Benchmark results show that TensorRT-LLM delivered up to 8 times higher throughput on H100s compared to an Nvidia A100 alone. Nvidia estimates these performance boosts translate into 3 to 5.6 times lower total cost of ownership when deploying language models. The software also makes popular models easily deployable, removing the need for manual tuning. Early access to the package is available now, with full release expected in the coming weeks.
Key takeaways:
- Nvidia has announced a new open-source software, TensorRT-LLM, aimed at improving the performance of large language model inference on its latest GPU accelerators, H100. The software can double the inference speed on H100.

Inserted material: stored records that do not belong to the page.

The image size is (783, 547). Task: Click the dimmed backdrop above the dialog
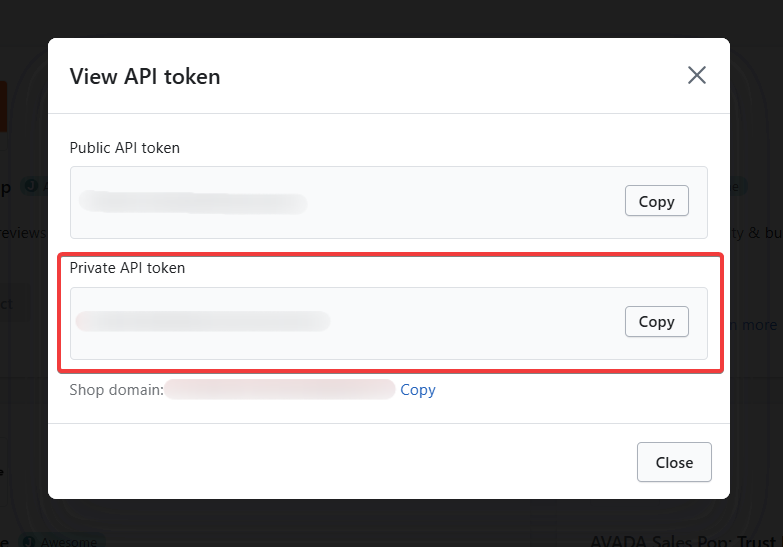[x=390, y=18]
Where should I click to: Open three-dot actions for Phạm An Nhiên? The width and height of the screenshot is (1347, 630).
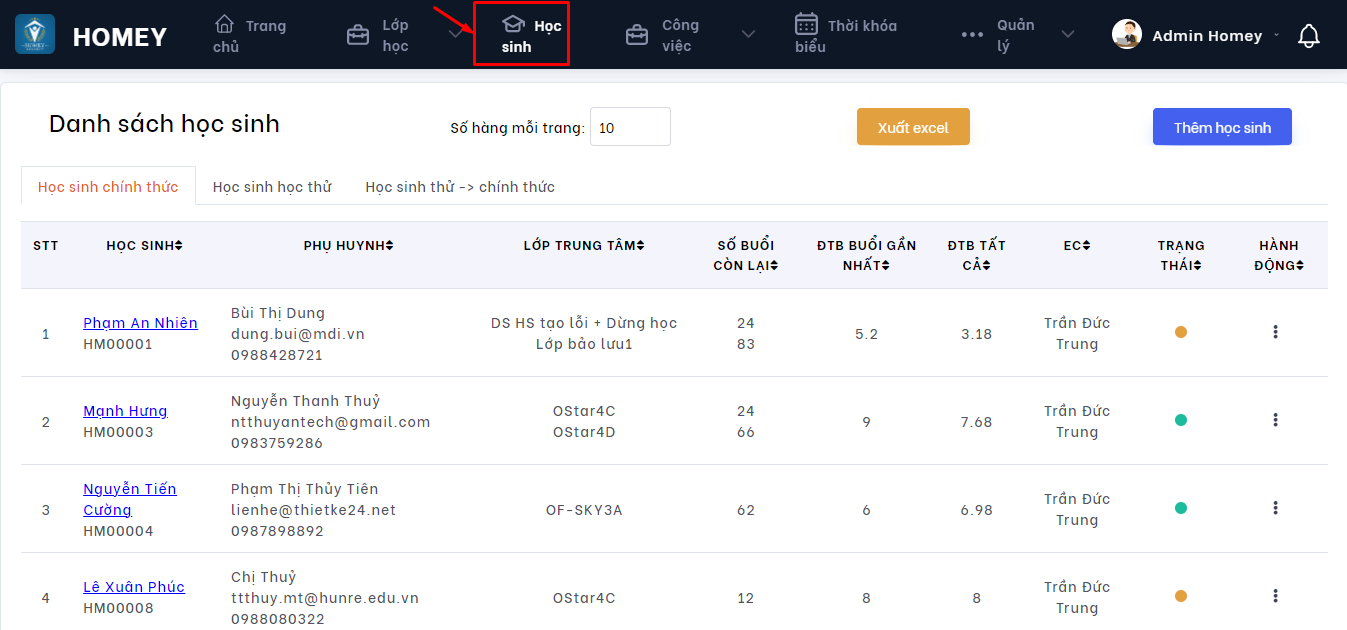tap(1275, 332)
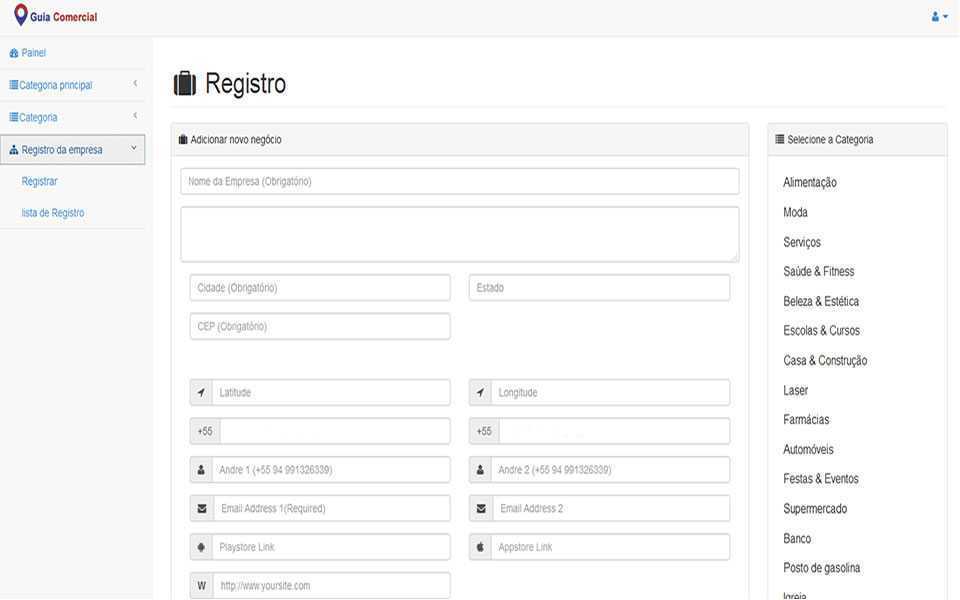The height and width of the screenshot is (600, 960).
Task: Click the W website icon
Action: pos(201,586)
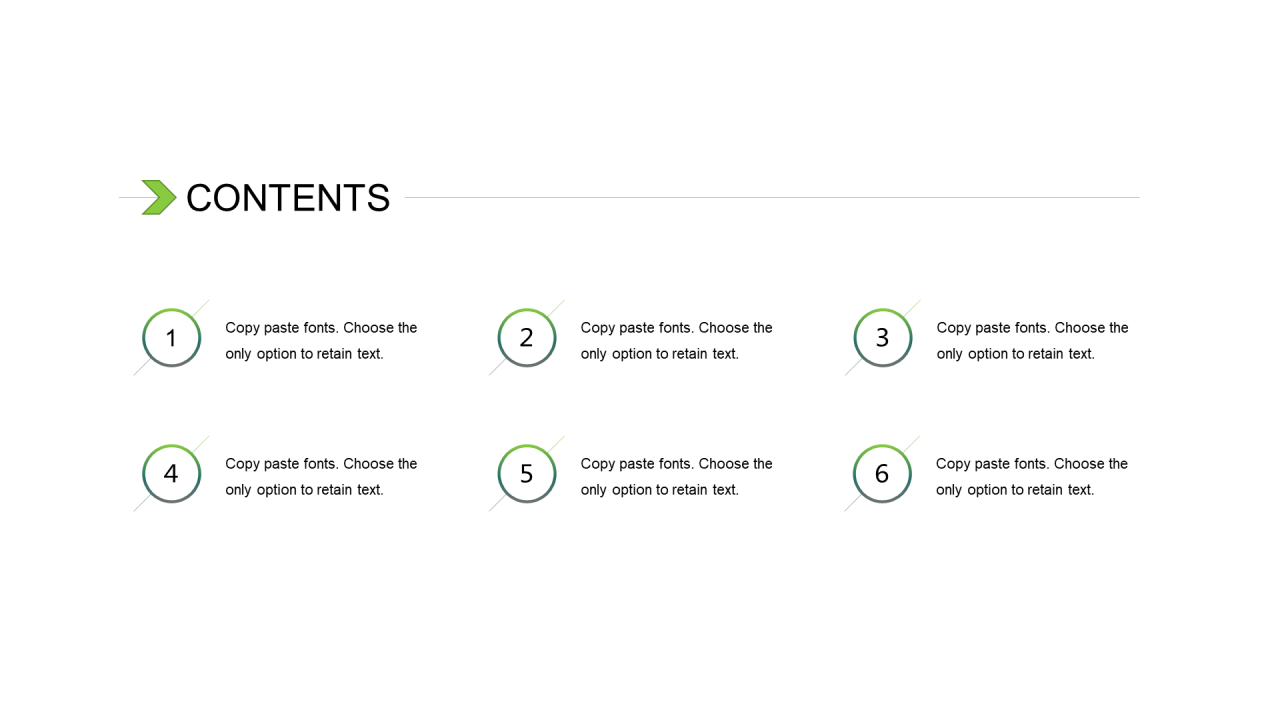This screenshot has height=720, width=1280.
Task: Select the diagonal accent line below circle 4
Action: [140, 505]
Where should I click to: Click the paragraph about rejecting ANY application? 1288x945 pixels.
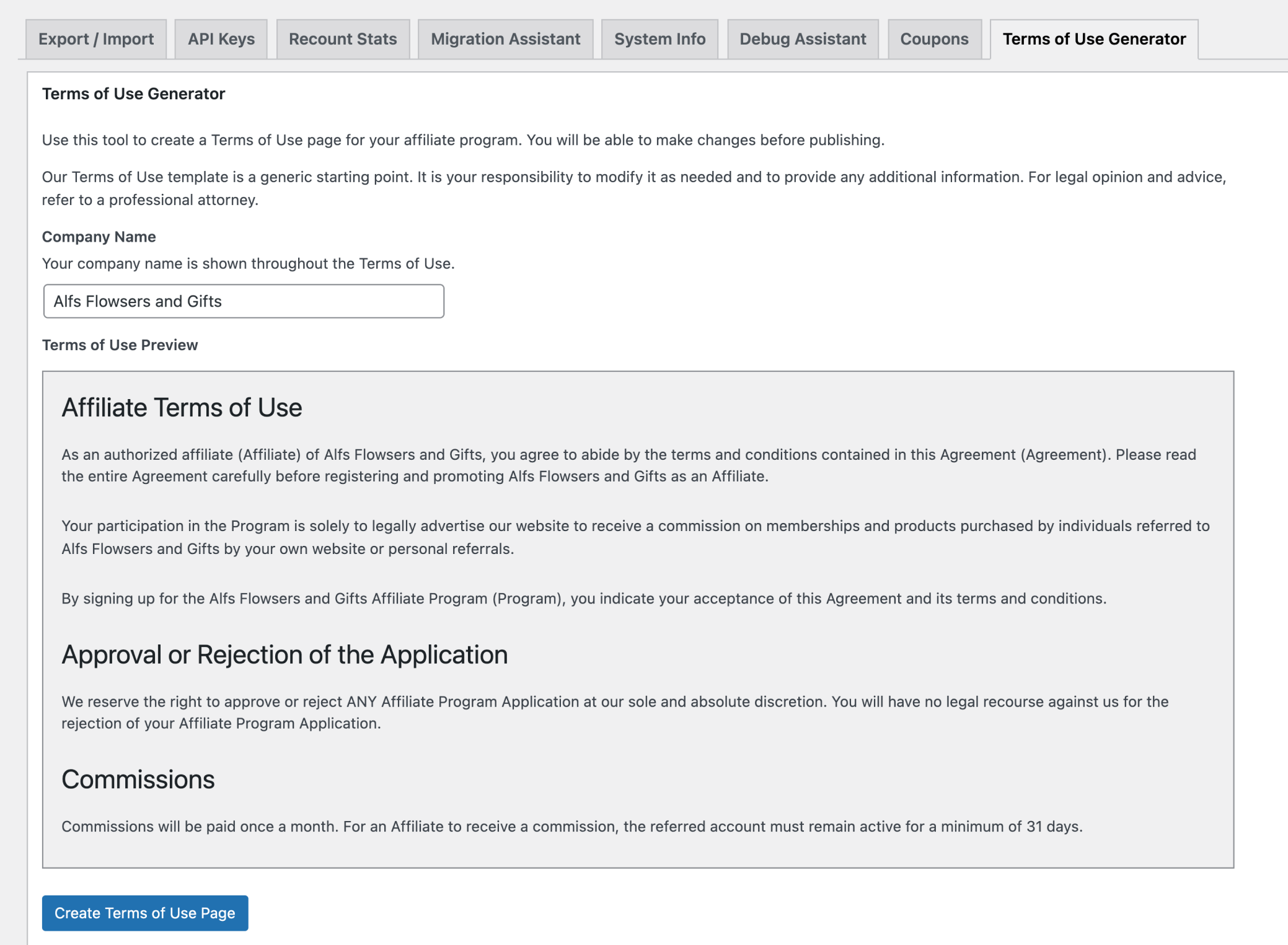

- TensorRT-LLM comes with fully optimized versions of numerous large language models commonly used in production environments. It incorporates techniques like in-flight batching and half-precision numerical formats to maximize utilization of Nvidia’s H100 GPUs.
- Benchmark results show that TensorRT-LLM delivered up to 8 times higher throughput on H100s compared to an Nvidia A100 alone. Nvidia estimates these performance boosts translate into 3 to 5.6 times lower total cost of ownership when deploying language models.
- TensorRT-LLM makes popular models easily deployable out of the box, with pre-optimized versions of GPT-J, Llama, and other frameworks included. The software is integrated into Nvidia’s Triton inference serving system and NeMo model deployment toolkit to further simplify workflows.